I was missing that too
I found valuable informations into Arduino and Sming code
also Espressif esp-gdbstub (
https://github.com/espressif/esp-gdbstub)
and Cesanta's blog (
https://backend.cesanta.com/blog/esp8266-gdb.shtml)
are totally worth a reading
then I found that xtensa provide a weak symbol for system restart
so I used that for hijacking exceptions and watchdog triggers
and save relevant information from the stack to RTC memory (that's persistent)
some code below
Code: Select all// there is a weak symbol for system_restart_hook
// into libmain.a
// 00000338 W system_restart_hook
//
// that in the assemly file shows up like this:
//
// 4022ea90 <system_restart_hook>:
// 4022ea90: f00d ret.n
// 4022ea92: ff0000 excw
// 4022ea95: ffff00 excw
// 4022ea98: 07a120 excw
//
// the following will override the weak symbol to dump relevant stack content
// in case of an exception or software watchdog trigger
// following informations will e saved to RTC memory
// - stack pointer
// - stack content that likely refer to code address (PC return address)
//
void system_restart_hook()
{
struct rst_info reset_info;
// SDK APIs for obtaining rst_info does not work...

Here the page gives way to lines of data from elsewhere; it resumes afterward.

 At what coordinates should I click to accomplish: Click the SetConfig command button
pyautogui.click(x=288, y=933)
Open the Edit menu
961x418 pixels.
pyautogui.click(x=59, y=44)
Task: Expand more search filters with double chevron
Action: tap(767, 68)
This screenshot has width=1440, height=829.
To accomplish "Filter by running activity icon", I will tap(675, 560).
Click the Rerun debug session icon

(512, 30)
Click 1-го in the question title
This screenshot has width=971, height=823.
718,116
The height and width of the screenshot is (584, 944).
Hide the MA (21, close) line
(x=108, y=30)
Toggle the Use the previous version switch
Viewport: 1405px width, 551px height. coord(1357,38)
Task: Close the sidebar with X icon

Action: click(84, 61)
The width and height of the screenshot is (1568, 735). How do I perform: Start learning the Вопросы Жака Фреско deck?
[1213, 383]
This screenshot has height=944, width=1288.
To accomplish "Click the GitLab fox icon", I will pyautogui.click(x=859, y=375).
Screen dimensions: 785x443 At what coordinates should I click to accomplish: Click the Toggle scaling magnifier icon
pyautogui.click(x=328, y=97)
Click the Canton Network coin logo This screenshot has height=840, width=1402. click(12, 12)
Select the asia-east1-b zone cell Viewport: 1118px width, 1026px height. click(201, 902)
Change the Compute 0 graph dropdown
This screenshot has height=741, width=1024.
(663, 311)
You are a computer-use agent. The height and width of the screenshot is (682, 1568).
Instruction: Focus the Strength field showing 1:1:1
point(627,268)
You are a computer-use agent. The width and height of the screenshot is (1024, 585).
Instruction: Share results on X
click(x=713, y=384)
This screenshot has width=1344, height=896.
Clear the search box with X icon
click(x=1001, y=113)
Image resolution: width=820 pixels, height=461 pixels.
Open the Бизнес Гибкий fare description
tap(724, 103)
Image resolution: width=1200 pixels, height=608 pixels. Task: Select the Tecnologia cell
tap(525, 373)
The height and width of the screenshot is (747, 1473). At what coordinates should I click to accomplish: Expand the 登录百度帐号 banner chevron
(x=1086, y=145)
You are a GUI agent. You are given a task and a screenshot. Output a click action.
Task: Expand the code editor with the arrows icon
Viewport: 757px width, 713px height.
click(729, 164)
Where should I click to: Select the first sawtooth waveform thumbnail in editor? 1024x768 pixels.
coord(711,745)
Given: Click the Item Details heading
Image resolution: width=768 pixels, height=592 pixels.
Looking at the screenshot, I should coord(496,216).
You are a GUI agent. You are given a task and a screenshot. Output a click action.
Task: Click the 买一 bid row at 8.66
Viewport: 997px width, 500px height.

// so copying from RTC memory (credits to Sming's guys)
system_rtc_mem_read(0, &reset_info, sizeof(reset_info));
uint32_t sp_offset = 0;
switch (reset_info.reason)
{
case REASON_SOFT_WDT_RST:
sp_offset = 0xF4;
break;
case REASON_EXCEPTION_RST:
sp_offset = 0xC0;
break;
case REASON_WDT_RST: // would have liked this one too, but it's not working
case REASON_DEFAULT_RST:
case REASON_SOFT_RESTART:
case REASON_DEEP_SLEEP_AWAKE:
case REASON_EXT_SYS_RST:
default:
return;
}
uint32_t idx;
uint32_t stack_pointer;
uint32_t rtc_ptr;
uint32_t rtc_ptr_blank = 0;
// use without offset to find the sp_offset ...
// stack_pointer = (uint32_t)&reset_info;
stack_pointer = (uint32_t)&reset_info + sp_offset;
rtc_ptr = RTC_STACKDUMP;
// save to RTC memory
// start saving the stack pointer
system_rtc_mem_write(rtc_ptr, (void *)&stack_pointer, 4);
rtc_ptr++;
fs_printf("exception epc->0x%X\n", reset_info.epc1);
fs_printf("stack dump SP->0x%X\n", stack_pointer);
fs_printf("address content\n");
for (idx = 0; idx < STACK_TRACE_LEN; idx++)
{
// using 0x3FFFFFF0 as the highest stack pointer address
if (stack_pointer > 0x3FFFFFF0)
break;
// serial log
fs_printf("%X %X", stack_pointer, *((uint32_t *)stack_pointer));
if (*((uint32_t *)stack_pointer) == reset_info.epc1)
// this is for finding the sp_offset
fs_printf(" <------ %X\n", (stack_pointer - (uint32_t)&reset_info));
else
fs_printf("\n");
// save to RTC memory
// save only stack content that possibly refers to code address
// (the 'return address')
// save up to RTC_STACKDUMP_LEN
if ((*((uint32_t *)stack_pointer) >= 0x40200000) &&
((rtc_ptr - RTC_STACKDUMP) < RTC_STACKDUMP_LEN))
{
system_rtc_mem_write(rtc_ptr, (void *)stack_pointer, 4);
rtc_ptr++;
}
stack_pointer += 4;
}
// save to RTC memory
// fill up any remaining stack trace with 0
while ((rtc_ptr - RTC_STACKDUMP) < RTC_STACKDUMP_LEN)
{
system_rtc_mem_write(rtc_ptr, (void *)&rtc_ptr_blank, 4);
rtc_ptr++;
}
}